Diese Gefahr besteht, wenn man sich diesen Umwelthaushalt ansieht, sich die Finanzausstattung ansieht und wenn man die Schwerpunkte sieht.

Natürlich gibt es viel Öffentlichkeitsarbeit und Spatenstiche und Studien und Gutachten und so weiter.

(Kaul (CSU): Sie fordern doch die Gutachten!)

Die Gutachten nicht! Ich weiß sowieso, was Sache ist. Ich brauche kein Gutachten. Da kennen Sie mich schlecht.

Wir müssen uns im Klaren sein, dass wir heute bei den Verpflichtungen im Umweltschutz eigentlich weiter sind. Die entscheidende Aufgabe ist der Klimaschutz. Das ist die Nagelprobe für die künftigen Generationen. Klimaschutz müssen wir heute beginnen und vielleicht sind wir schon zu spät dran.

(Beifall der Frau Abgeordneten Christine Stahl (BÜNDNIS 90/DIE GRÜNEN))

Dabei ist dieser Haushalt leider wieder ein Rückschritt und kein Fortschritt, weil die Weichen nicht richtig gestellt sind.

Wir haben dazu Anträge gestellt. Im Einzelplan 07 sind die erneuerbaren Energien und die Energieeffizienz voranzubringen. 50 Millionen e müssten wir haben, um auch hier in Bayern einen Pusch zu geben. Wir hätten hier viel zu tun.

Das steht auch im Detail im Antrag; das ist die Förderung der Geothermie – die hat in Bayern besondere Vorteile –, das ist die Förderung des Einsatzes der Biomasse, das ist weiter ein kommunales Förderprogramm für die kommunalen Liegenschaften zur CO2-Minderung und das ist endlich einmal der Einstieg in die dezentrale Energieversorgung.

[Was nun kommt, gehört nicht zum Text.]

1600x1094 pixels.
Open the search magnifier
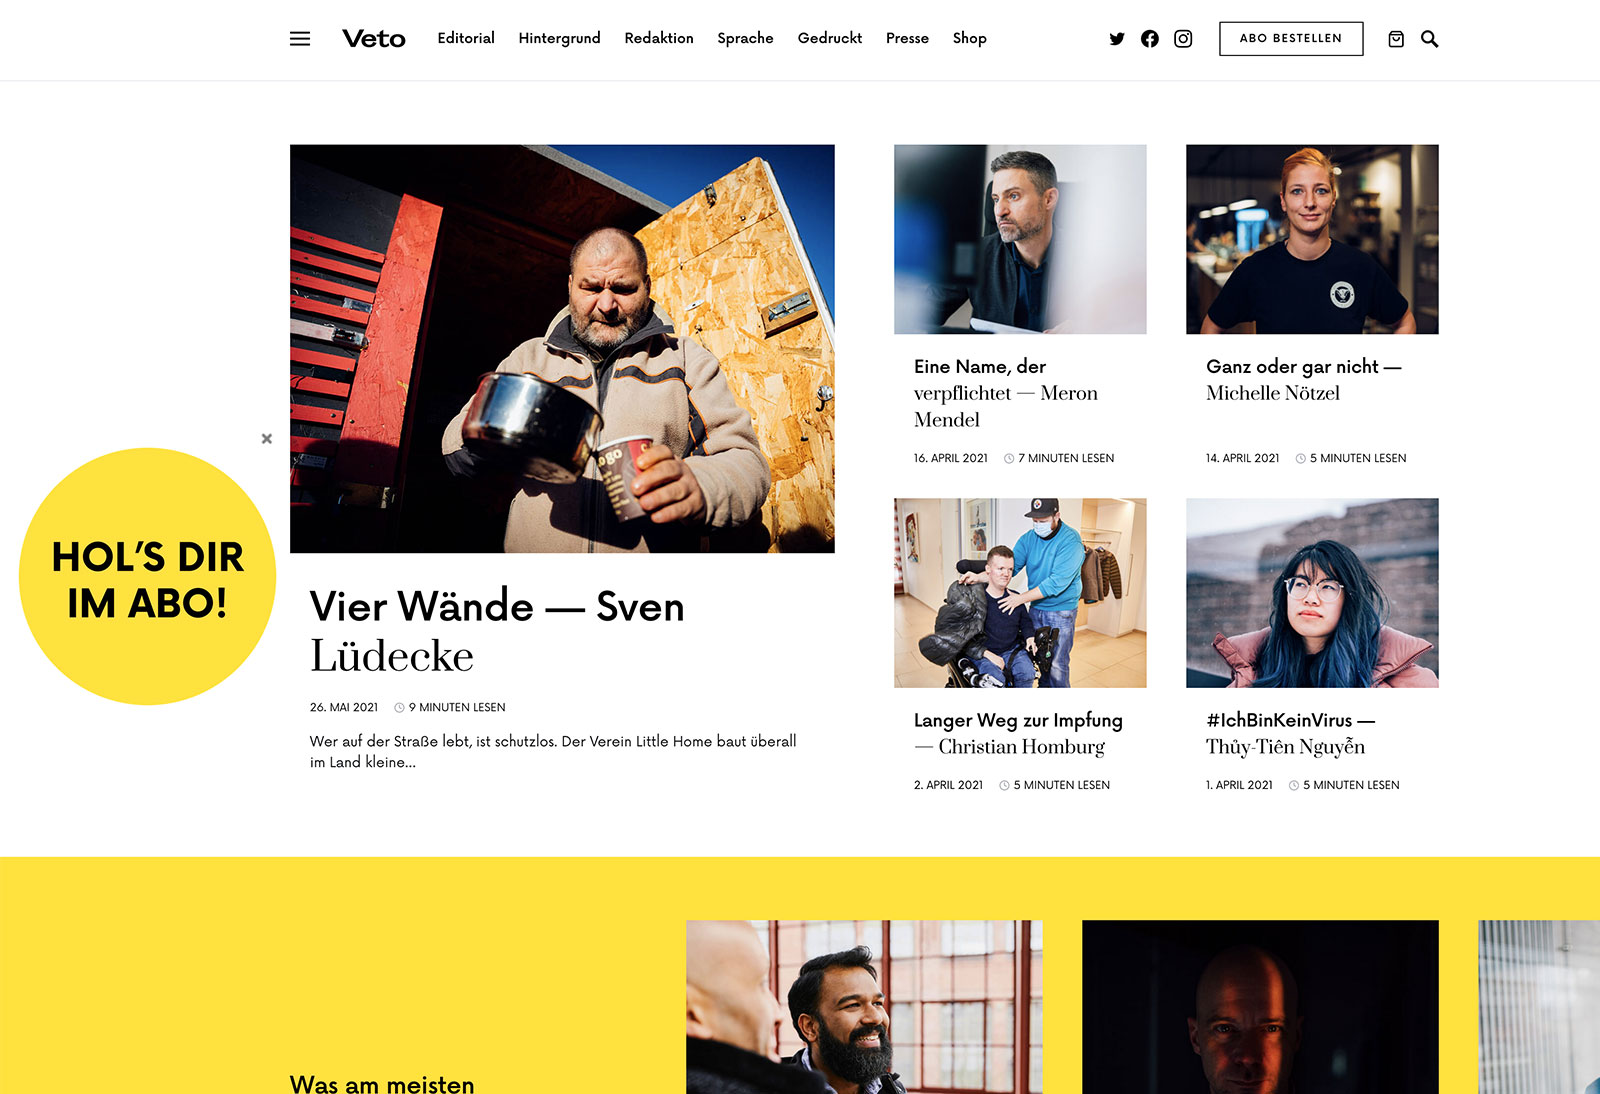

Diese Chancen werden vertan.

(Beifall der Frau Abgeordneten Christine Stahl (BÜNDNIS 90/DIE GRÜNEN))

Weil viel über Rot-Grün gesagt worden ist, darf ich darauf hinweisen, dass die Bundesregierung hier in den letzen vier Jahren erfolgreich gearbeitet hat, dass sie einen Schwerpunkt gesetzt hat und dass das nach den Koalitionsverhandlungen auch ein Schwerpunkt der Arbeit in den nächsten vier Jahren ist.

Ich bin für den Koalitionsvertrag mit einer klaren Aussage dankbar – trotz härtester weltwirtschaftlicher Entwicklungen,

(Kaul (CSU): Oh, die Weltwirtschaft!)

eines gigantischen Schuldenberges, den Kohl und Waigel hinterlassen haben und der uns noch in Generationen am Hals hängen wird.

(Zurufe von der CSU: Oh, oh!)

Das ist doch das Problem und das gehört auch zum Thema Nachhaltigkeit.

(Beifall der Frau Abgeordneten Christine Stahl (BÜNDNIS 90/DIE GRÜNEN))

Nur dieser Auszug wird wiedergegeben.